I'm looking forward to the next Batman also. I'm s glad they scrapped the Michael Keaton/Val Kilmer/George Clooney Batman movies when the did Batman Begins. You're right, Christian Bale blows them all away. Having a better script and style didn't hurt either.

Mr Furious said...

Having a better script and style didn't hurt either.

And director. Christopher Nolan hasn't done a bad job on a movie I've seen...

Sorry, we're going to have to agree to disagree on Smith. "Chasing Amy" was fair, I'll confess to never having seen "Clerks" but "Mallrats" was bad, and "Dogma" is one of the worst films I've ever seen. And not because I couldn't handle it, I thought it was terrible in every aspect. Smith even managed to bring out the worst performances in a pretty strong cast.

Brutal.

Anonymous said...

Re: Chrysler's supposedly bad idea. My son just bought our 96 Chrysler Lxi, which is still running smoothe and strong.

Over the decade we owned it this car had only one notable problem. It involved a bad mounting of the water pump or its jacket. The dealer we bought it from failed to fix it properly twice (may his overpaid, plug 'n' play, so-called mechanics burn in hell). A dealer in a city 90 miles away got it right the first time.
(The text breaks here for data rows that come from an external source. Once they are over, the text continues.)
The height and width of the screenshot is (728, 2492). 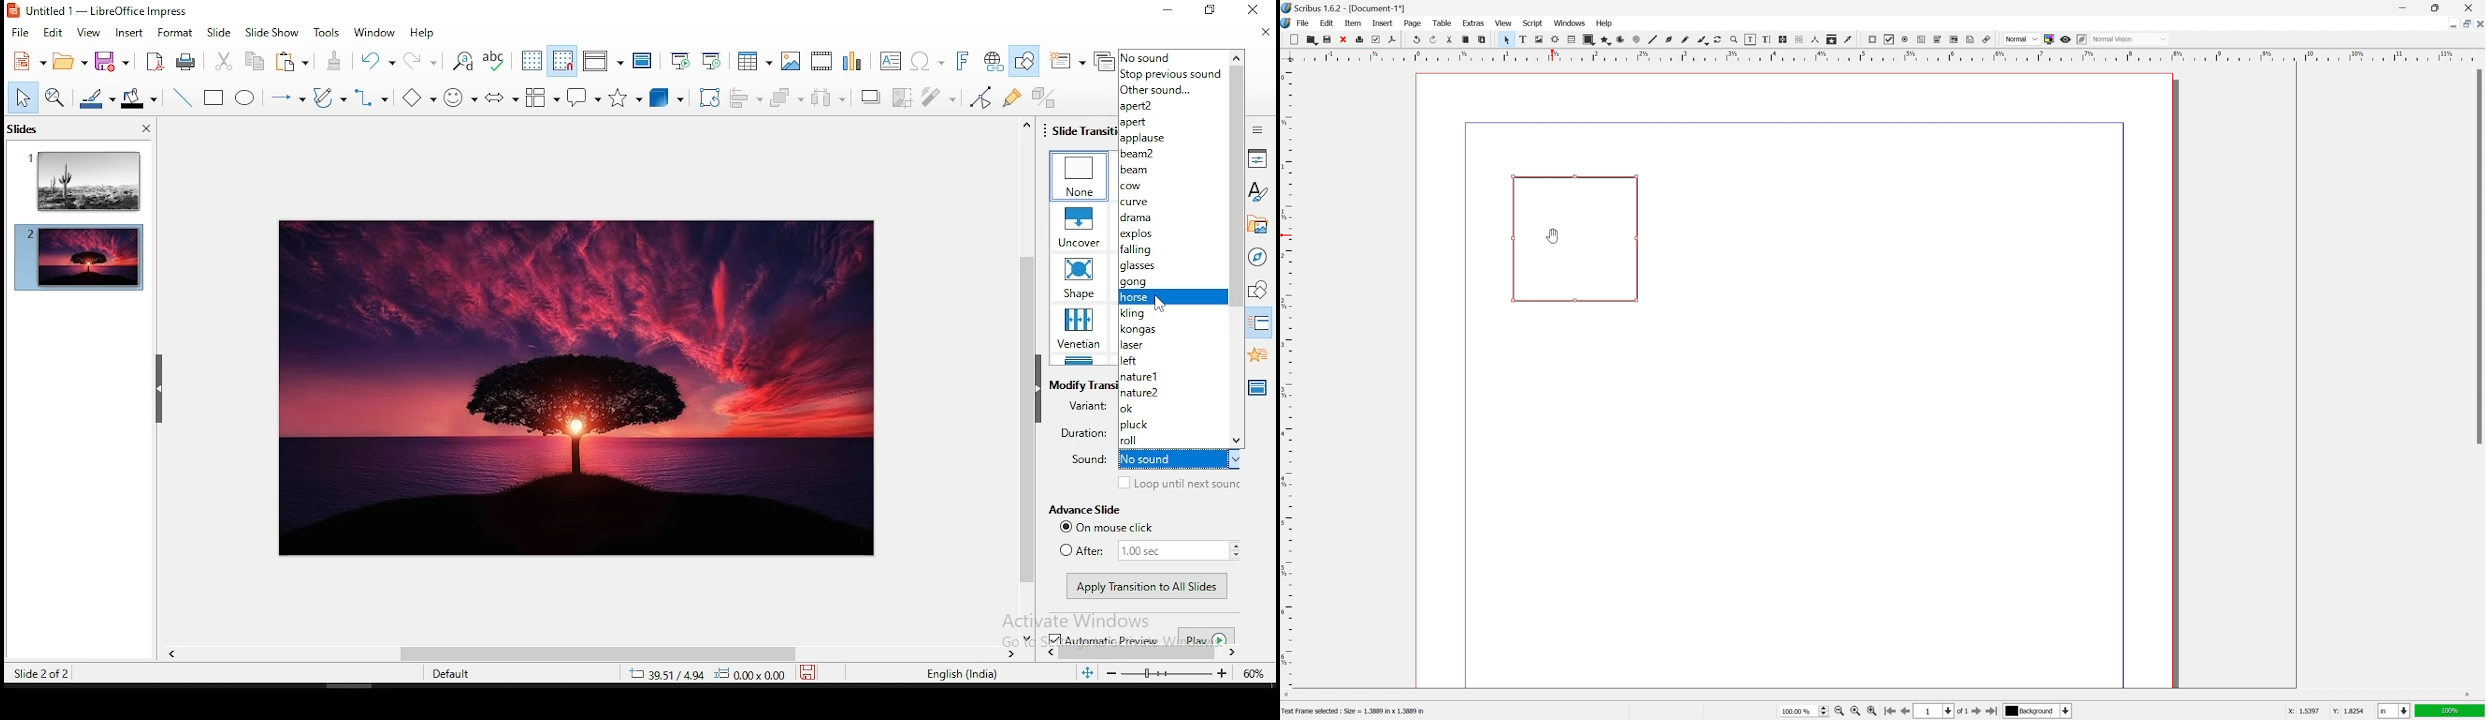 What do you see at coordinates (1354, 23) in the screenshot?
I see `item` at bounding box center [1354, 23].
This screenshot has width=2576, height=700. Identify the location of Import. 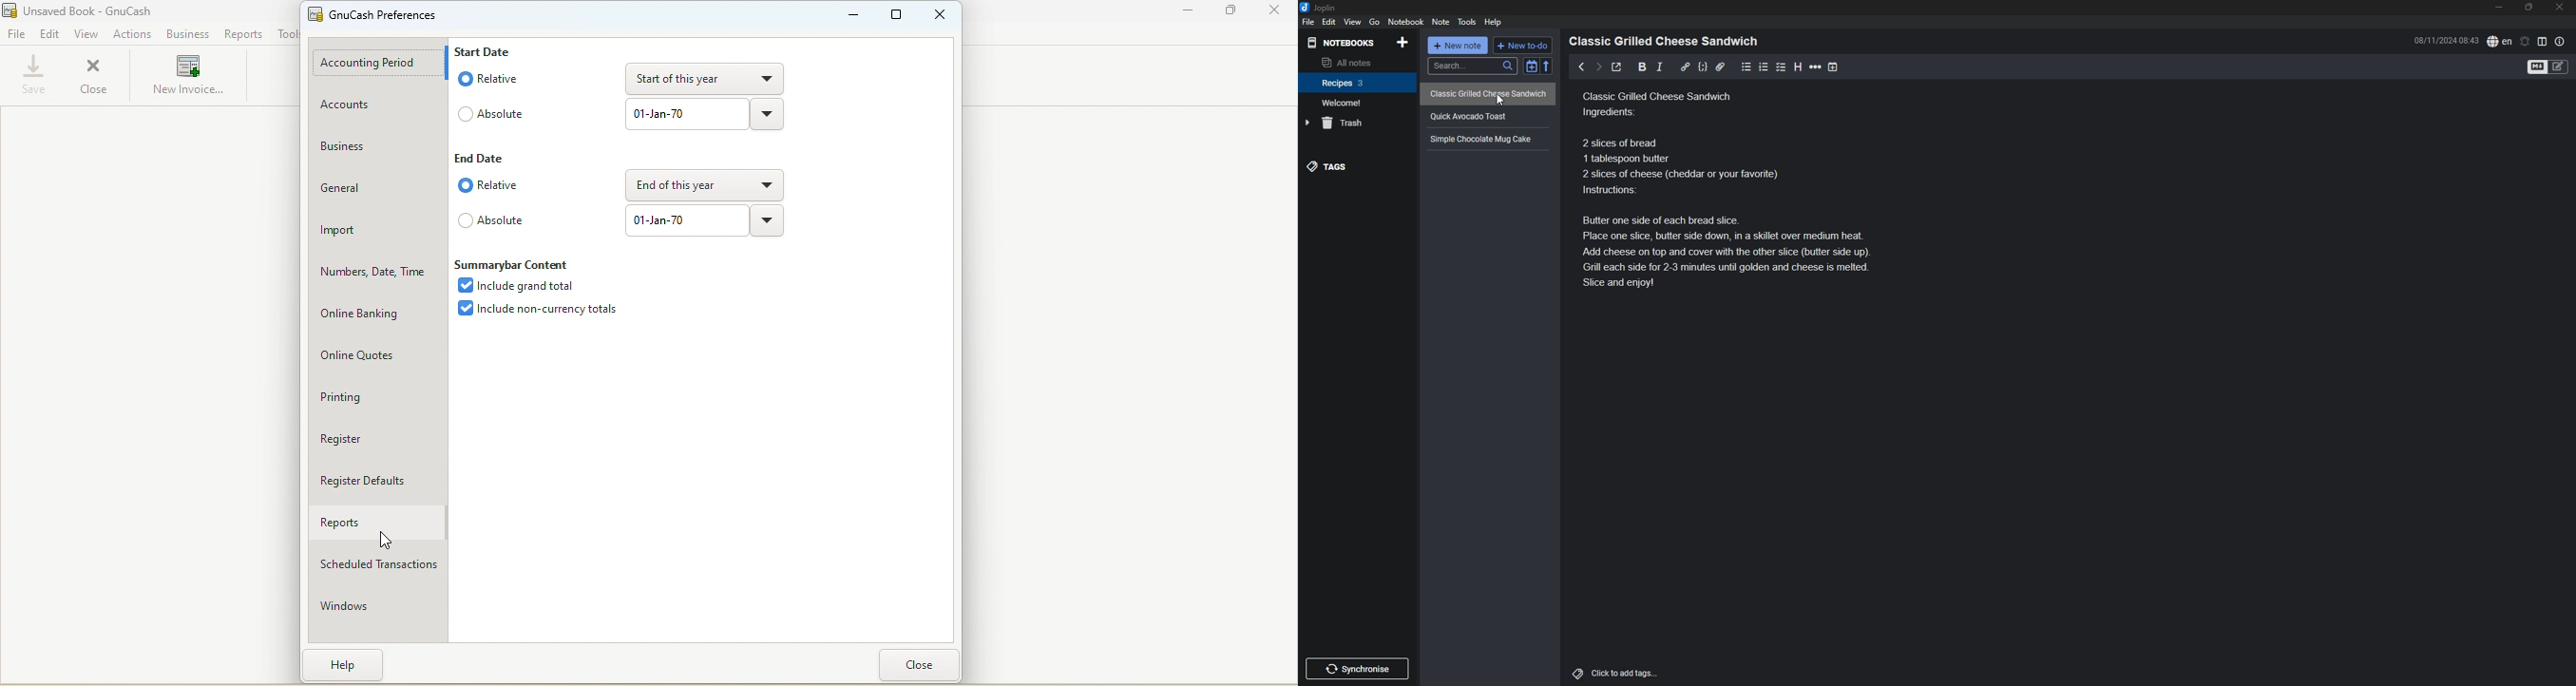
(377, 232).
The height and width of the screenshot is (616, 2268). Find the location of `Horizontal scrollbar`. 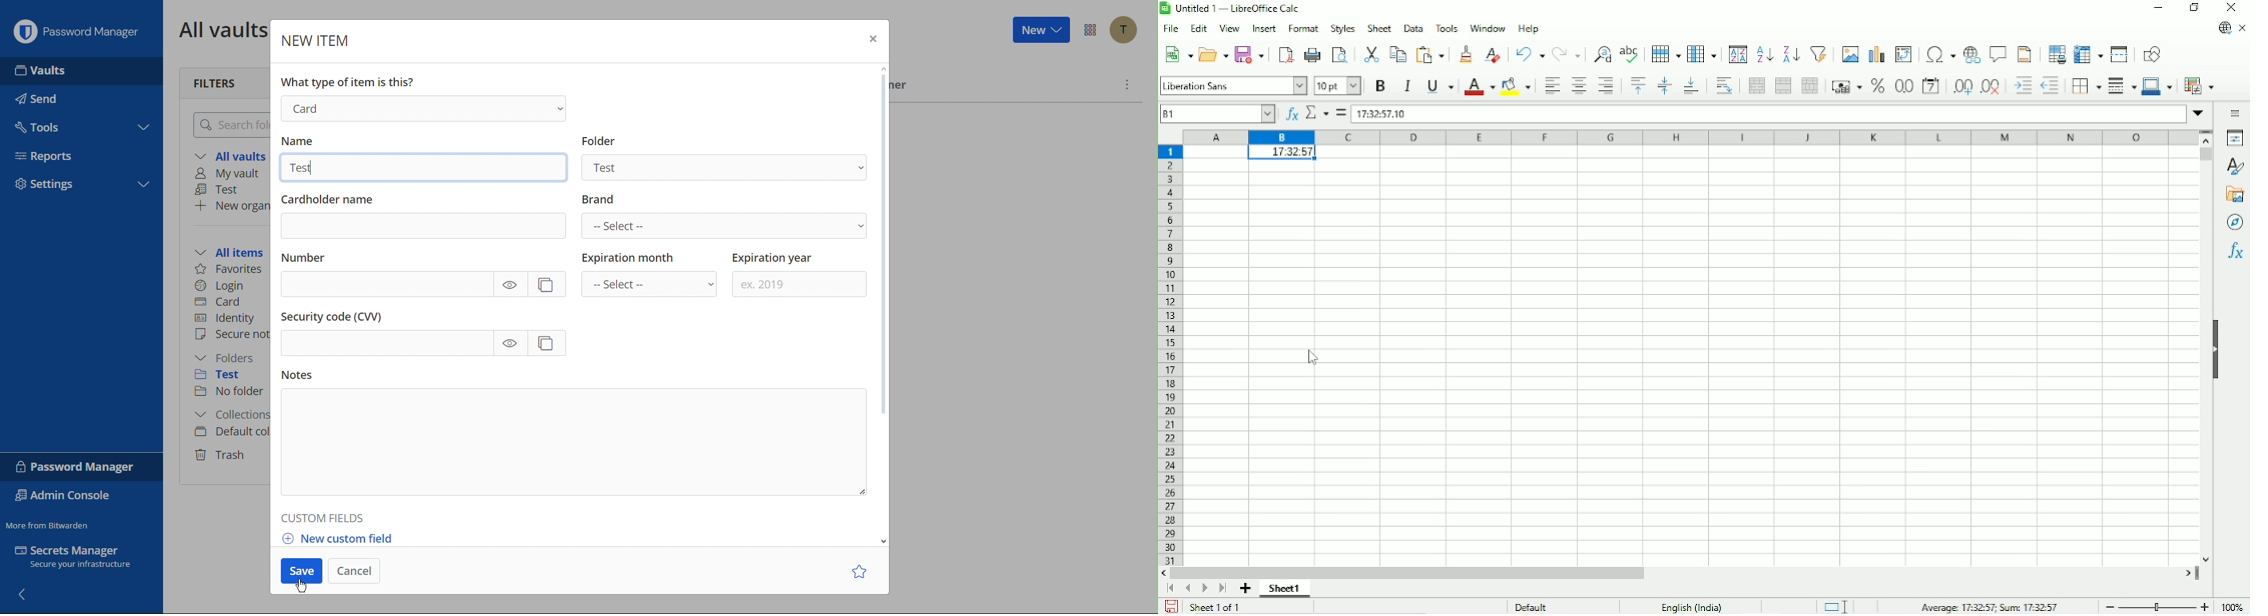

Horizontal scrollbar is located at coordinates (1410, 574).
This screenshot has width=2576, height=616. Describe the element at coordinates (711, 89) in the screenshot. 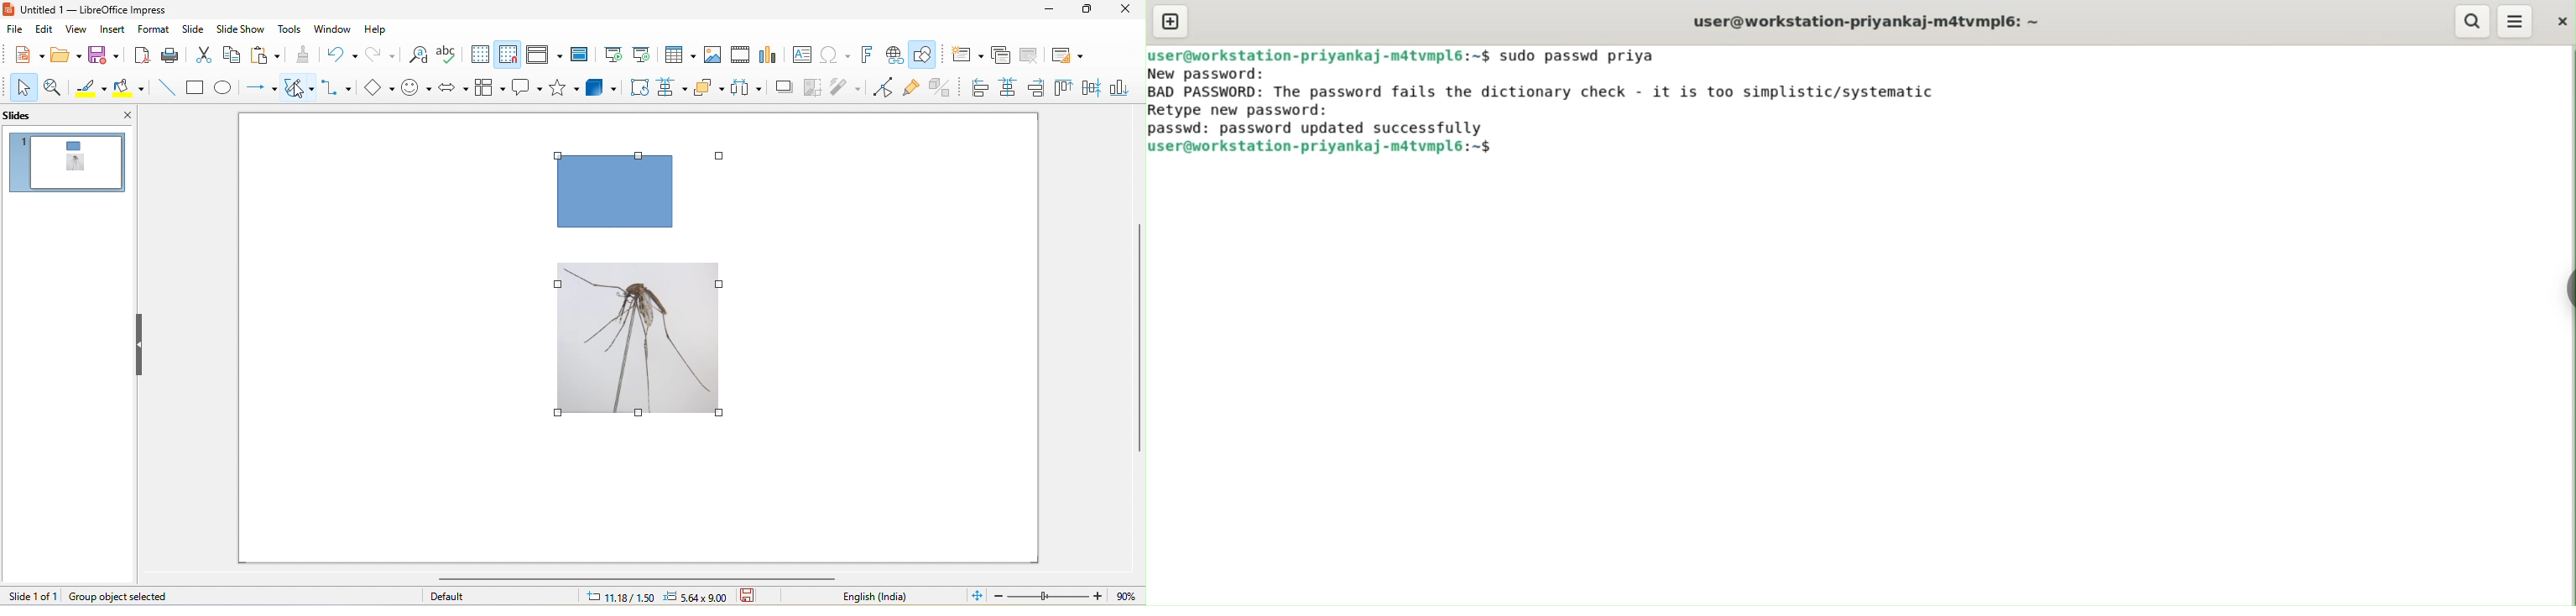

I see `arrange` at that location.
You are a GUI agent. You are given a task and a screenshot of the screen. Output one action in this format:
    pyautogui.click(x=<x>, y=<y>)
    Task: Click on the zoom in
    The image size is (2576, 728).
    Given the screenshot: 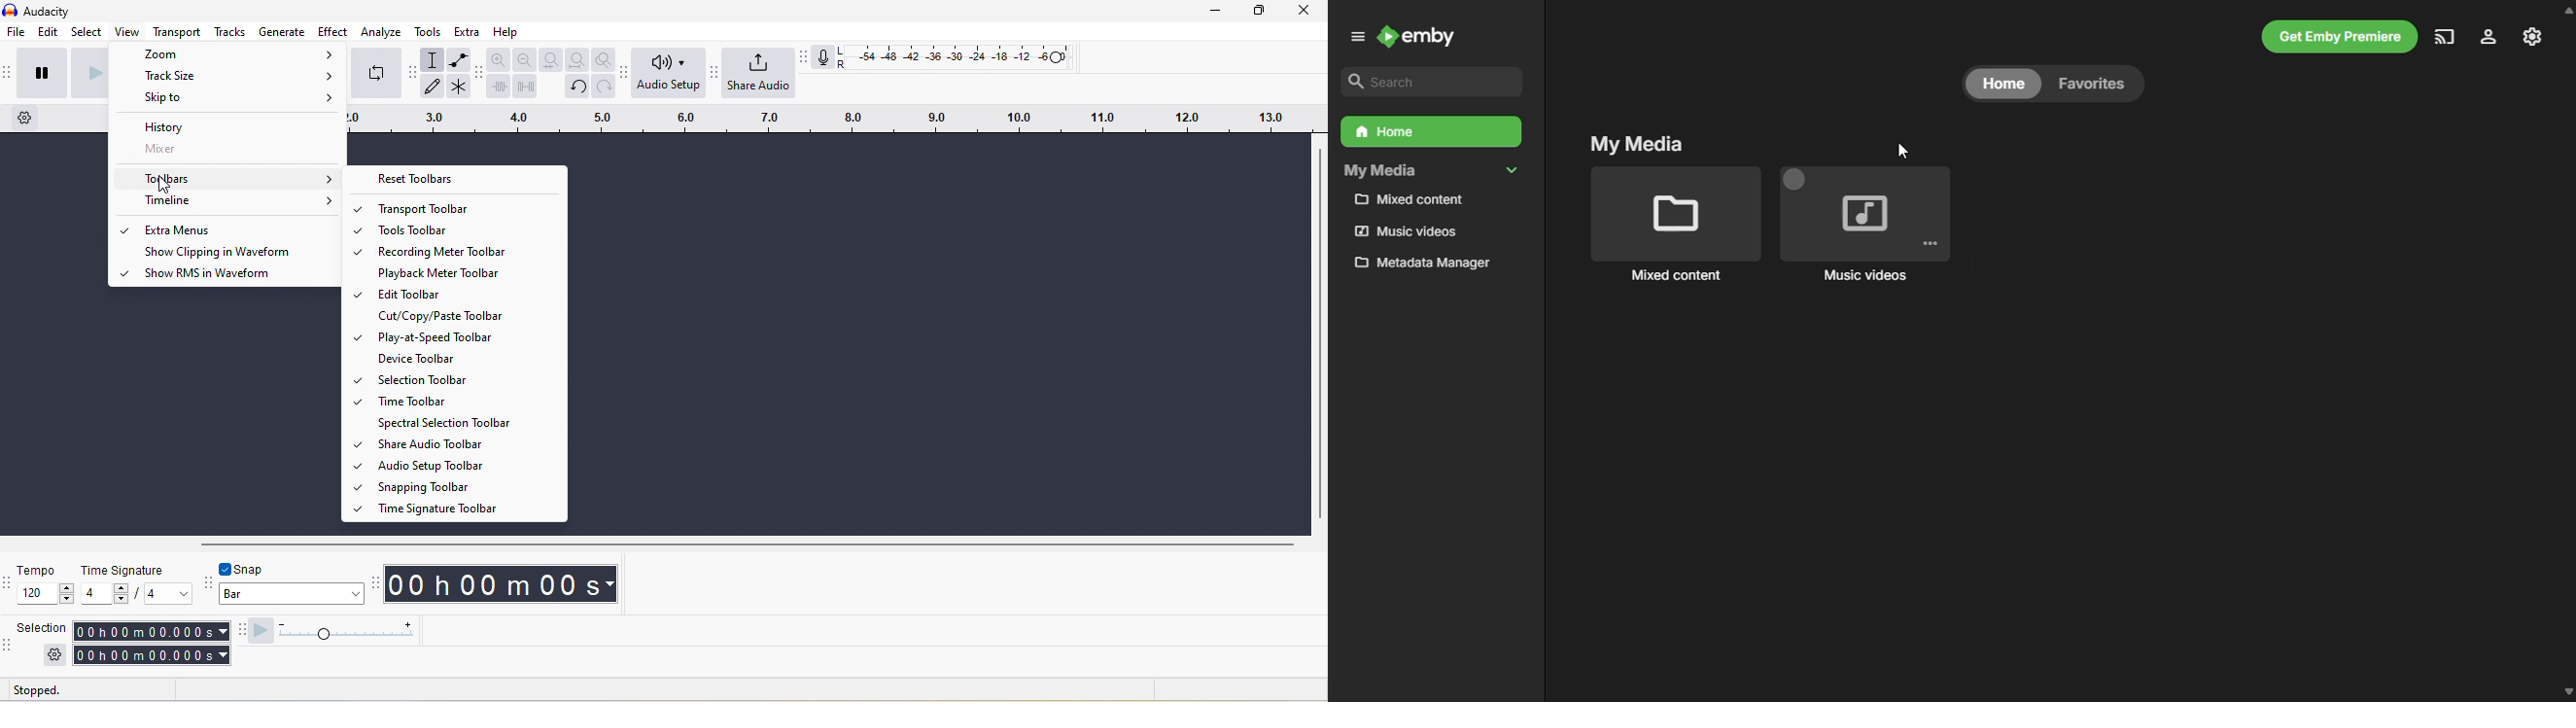 What is the action you would take?
    pyautogui.click(x=499, y=58)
That was about eight years ago, and the problem never recurred.

Other than that, it's been an excellent car. Good looking, I think, well-designed and well-made, comfortable, reliable and incredibly economical for its age, size and power.

It's only ever had about four tuneups, but it has had three or four oil and filter changes a year. We've had the radiator flushed three or four times and the transmission drained, flushed and serviced once.

Now, I expect Chrysler's decision makers went over reliability data, service records, got statistical calculations of how many people keep the car for any given number of years, and calculated the risk they're assuming with great care. I expect they then weighed potential costs against potential sales gains from having such a policy.

There's another angle, too. I just saw today where Ford is on the hook for fixing fire-prone power-steering assemblies in a dozen or more models spread over a bunch of years — 3.5 million vehicles, if I recall correctly. This won't be cheap. The way manufacturers have to back their products with these mass recalls, they suffer the cost and invonenience, plus a lot of bad PR.

Maybe Chrysler execs figure since they're liable to have to fix most problems that arise anyway, they might as well get the benefit of good PR and a sales tool from just offering full coverage up front.

Given my Chrysler experience and the things I just mentioned, I think they can make this pay off.

Mr Furious said...

You might be right, S.W. I do notice that this lifetime coverage is for the original owner only—non-transferable. And the number of folks who keep their car beyond a certain period of years is probably small.

Happy to hear that car worked out for you. Did that car have the 7/70 coverage?

Anonymous said...

Our Chrysler did have that coverage, which was transferable. We bought it from the dealer when it was a year old.

Mr Furious said...

I am jealous of your coverage.

The notable gap is the Pacific Northwest. It's the only place I haven't gone that I'd really like to...

michelline said...

Yes, we're definitely poles apart on Smith. I thought Dogma was his best movie. Chasing Amy was ok.